I watch in horror as my nails darken and lengthen, pushing past skin with a sickening burn. Not claws yet. Not human either. My knuckles swell, bones grinding softly beneath flesh.
Pain lances through my jaw.
My teeth ache, gums throbbing as if being rearranged from the inside. A sound crawls up my throat, not quite a growl, not quite a cry.
I curl inward instinctively, but my legs refuse to obey. Muscle tightens too far, too fast. My calves burn as if they’re being stretched into something else entirely.
I am shifting.
Not fully.
Not cleanly.
Painfully.
Panic crashes through me.
“No—no—no,” I gasp. “Stop.”
My wolf does not argue.
She moves.
Heat spreads everywhere at once. Shoulders. Ribs. Hips. My body caught between forms, trapped in a terrible in-between where nothing fits.
I cannot think.
I cannot breathe.
Every sound is too loud. Every scent too sharp. Stone. Fire. The lingering trace of Azrael in the cave. It all slams into me at once.
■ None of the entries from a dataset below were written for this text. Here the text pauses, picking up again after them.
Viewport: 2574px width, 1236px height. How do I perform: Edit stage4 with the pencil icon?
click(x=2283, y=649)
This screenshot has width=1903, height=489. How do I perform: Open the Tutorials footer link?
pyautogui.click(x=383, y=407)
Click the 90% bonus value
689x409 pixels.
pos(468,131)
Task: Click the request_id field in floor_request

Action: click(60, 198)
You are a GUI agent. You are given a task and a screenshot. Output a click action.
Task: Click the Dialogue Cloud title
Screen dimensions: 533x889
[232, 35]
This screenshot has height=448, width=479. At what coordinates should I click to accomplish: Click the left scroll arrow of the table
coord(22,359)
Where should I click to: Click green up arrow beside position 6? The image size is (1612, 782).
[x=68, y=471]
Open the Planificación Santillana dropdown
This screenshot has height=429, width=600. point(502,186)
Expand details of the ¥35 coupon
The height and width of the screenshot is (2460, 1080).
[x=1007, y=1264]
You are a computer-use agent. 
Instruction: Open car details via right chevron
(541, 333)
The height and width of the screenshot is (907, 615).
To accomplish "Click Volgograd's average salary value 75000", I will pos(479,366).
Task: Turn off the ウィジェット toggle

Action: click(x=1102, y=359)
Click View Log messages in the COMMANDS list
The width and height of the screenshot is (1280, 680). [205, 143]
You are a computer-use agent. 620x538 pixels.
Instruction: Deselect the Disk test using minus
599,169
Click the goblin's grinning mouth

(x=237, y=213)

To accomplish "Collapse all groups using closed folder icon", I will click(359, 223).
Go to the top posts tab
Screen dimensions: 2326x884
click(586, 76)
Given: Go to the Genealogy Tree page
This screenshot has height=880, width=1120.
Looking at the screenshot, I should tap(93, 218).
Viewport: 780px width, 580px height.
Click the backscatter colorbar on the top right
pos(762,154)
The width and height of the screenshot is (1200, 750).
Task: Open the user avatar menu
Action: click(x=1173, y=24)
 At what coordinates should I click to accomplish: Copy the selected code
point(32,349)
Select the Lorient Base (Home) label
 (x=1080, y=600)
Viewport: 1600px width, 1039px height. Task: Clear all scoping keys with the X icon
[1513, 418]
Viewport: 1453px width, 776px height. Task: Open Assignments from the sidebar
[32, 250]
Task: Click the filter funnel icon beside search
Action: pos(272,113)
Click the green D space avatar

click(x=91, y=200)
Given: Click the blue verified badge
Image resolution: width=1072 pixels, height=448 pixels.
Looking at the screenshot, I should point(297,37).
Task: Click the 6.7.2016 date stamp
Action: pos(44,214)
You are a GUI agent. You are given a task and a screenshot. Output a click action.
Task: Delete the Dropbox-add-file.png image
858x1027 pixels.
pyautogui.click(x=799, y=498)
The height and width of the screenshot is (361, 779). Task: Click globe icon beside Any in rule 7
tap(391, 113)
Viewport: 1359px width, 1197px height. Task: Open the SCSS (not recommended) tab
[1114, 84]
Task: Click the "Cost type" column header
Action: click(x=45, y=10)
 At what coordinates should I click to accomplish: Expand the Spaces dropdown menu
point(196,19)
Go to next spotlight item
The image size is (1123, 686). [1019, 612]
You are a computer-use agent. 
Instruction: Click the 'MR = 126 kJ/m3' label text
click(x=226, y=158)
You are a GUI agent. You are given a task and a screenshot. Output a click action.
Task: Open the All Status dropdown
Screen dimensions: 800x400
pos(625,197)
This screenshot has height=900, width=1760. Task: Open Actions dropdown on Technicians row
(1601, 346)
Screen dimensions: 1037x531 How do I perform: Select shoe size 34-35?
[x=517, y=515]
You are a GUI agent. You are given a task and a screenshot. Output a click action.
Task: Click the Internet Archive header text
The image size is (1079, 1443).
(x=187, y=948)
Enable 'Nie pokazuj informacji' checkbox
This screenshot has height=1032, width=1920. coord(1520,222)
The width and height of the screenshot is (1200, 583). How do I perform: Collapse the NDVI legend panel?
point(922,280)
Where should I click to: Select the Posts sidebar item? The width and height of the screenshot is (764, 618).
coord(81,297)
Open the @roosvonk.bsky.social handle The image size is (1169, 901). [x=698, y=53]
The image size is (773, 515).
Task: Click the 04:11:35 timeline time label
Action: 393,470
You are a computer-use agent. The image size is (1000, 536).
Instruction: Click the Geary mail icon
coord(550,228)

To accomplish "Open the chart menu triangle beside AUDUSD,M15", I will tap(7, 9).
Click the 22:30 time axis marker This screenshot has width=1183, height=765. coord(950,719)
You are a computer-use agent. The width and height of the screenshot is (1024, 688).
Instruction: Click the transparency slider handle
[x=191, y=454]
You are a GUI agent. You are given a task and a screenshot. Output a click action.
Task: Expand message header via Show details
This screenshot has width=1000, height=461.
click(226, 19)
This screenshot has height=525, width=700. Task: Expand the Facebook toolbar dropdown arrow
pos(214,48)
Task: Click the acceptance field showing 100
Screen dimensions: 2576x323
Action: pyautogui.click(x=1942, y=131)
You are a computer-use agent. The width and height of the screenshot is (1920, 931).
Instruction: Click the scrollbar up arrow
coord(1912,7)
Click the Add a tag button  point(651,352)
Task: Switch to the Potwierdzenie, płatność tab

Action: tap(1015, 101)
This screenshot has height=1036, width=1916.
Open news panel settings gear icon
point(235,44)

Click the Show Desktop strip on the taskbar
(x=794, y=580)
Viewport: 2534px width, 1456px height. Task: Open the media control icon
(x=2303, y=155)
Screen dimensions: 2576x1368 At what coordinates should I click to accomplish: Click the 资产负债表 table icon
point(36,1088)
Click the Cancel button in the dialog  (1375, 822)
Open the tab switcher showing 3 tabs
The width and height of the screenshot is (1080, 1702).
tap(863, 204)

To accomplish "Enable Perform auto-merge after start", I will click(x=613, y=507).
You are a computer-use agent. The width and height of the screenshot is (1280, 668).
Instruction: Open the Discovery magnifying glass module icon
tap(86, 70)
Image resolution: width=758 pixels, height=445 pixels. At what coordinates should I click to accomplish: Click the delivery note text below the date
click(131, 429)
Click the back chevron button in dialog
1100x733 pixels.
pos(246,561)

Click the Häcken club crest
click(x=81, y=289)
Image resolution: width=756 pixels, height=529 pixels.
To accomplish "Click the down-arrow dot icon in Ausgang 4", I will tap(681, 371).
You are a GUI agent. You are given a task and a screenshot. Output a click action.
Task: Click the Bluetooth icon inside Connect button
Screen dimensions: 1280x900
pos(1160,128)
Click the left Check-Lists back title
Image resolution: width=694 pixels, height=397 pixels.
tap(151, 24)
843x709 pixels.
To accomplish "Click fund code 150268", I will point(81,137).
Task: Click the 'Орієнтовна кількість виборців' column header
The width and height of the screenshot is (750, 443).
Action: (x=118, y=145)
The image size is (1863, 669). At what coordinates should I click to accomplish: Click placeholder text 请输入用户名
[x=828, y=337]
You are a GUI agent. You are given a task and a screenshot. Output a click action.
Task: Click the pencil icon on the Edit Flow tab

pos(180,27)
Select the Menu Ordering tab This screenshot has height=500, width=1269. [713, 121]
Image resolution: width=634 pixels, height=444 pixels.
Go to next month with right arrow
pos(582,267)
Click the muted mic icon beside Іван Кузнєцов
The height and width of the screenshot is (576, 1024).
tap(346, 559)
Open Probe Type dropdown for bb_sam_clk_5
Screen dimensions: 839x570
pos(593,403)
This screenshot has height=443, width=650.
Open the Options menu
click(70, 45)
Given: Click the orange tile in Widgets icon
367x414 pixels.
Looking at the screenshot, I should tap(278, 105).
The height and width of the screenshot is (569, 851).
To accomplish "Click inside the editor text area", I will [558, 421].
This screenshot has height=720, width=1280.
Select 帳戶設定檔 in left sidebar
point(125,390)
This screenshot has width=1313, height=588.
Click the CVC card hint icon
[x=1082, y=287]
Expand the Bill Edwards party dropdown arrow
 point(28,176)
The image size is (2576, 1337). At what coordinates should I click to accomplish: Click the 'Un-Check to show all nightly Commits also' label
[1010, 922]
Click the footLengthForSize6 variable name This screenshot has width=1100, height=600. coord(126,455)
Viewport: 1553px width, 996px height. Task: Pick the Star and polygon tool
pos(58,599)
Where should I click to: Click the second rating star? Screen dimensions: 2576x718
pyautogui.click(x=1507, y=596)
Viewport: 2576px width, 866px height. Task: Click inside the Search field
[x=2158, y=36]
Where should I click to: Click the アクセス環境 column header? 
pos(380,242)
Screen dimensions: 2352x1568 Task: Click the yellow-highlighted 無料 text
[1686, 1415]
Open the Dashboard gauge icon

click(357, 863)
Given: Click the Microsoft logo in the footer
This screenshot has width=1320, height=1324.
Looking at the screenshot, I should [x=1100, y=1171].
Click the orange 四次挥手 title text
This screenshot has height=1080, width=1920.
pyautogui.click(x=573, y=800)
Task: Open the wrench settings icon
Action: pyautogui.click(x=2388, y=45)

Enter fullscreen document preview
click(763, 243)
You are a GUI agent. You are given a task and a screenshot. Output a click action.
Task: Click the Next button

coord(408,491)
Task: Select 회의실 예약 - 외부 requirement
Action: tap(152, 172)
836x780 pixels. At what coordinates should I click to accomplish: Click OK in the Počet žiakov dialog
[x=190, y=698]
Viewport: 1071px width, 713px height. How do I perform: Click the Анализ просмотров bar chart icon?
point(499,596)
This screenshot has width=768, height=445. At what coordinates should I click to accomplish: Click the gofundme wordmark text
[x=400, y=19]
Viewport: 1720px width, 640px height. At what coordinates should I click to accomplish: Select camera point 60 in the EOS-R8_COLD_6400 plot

I claw at the furs, shredding them without meaning to.
“Lirian.”
Azrael’s voice cuts through the chaos.
I turn toward it, vision blurring as he crosses the cave with controlled urgency. He stops just short of the bed, eyes tracking every wrong angle of my body.
“I need you to calm your emotions,” he says. Tight. Focused.
“I can’t,” I choke. “I’m stuck. She’s not stopping.”
“I know.”
The words nearly break me.
He doesn’t grab me. He crouches so we’re level, his presence steady without overwhelming. He takes my hand gently.
“You’re not losing control,” he says quietly. “You’re leaving it.”
“What does that even mean?” I gasp.
“It means your mind went to escape,” he says. “To memory. To home. And she stepped in.”
Another wave of pain tears through me as my spine arches, a feral sound ripping free.
“She’s taking over,” I sob. “I don’t want this.”
“She’s filling the space you abandoned,” he replies. “To bring you comfort.”
“I just wanted…”
“I know,” he says gently. “You wanted safety.”
My throat tightens.
“And she interpreted that as flight.”
He touches me then.
Not restraining.
Grounding.
His hand settles over my sternum, firm and warm. Another braces my shoulder.
“Stay here,” he murmurs. “In your body.”
“I don’t know how.”
“You have to feel it.”
The heat.
The pain.
The terror.
The grief.
All of it collides.
For a heartbeat, I feel her teeth against the inside of my skull.
Azrael holds me together.
“I’m scared,” I confess. “I don’t know who I am anymore.”
The pressure eases.
Just enough.
“You can do this,” he murmurs. “You’re strong enough for both of you.”
The burning recedes inch by inch. Not gone. Contained.
I am stuck between forms.
Human enough to understand.
Wolf enough to feel everything.
“You stopped her,” he says quietly.
“I didn’t,” I whisper.
“You did,” he replies.
When the shaking finally subsides, exhaustion crashes over me.
I look down at the claws still there. The faint fur tracing my arms.
Proof.
“This is why you need to stay,” he says softly.
My wolf does not fight anymore.
She watches.
“You didn’t fail,” he says. “But you came close.”
He steps back.
Inside me, my wolf stands at attention.
And the thought that chills me is not what if I escape.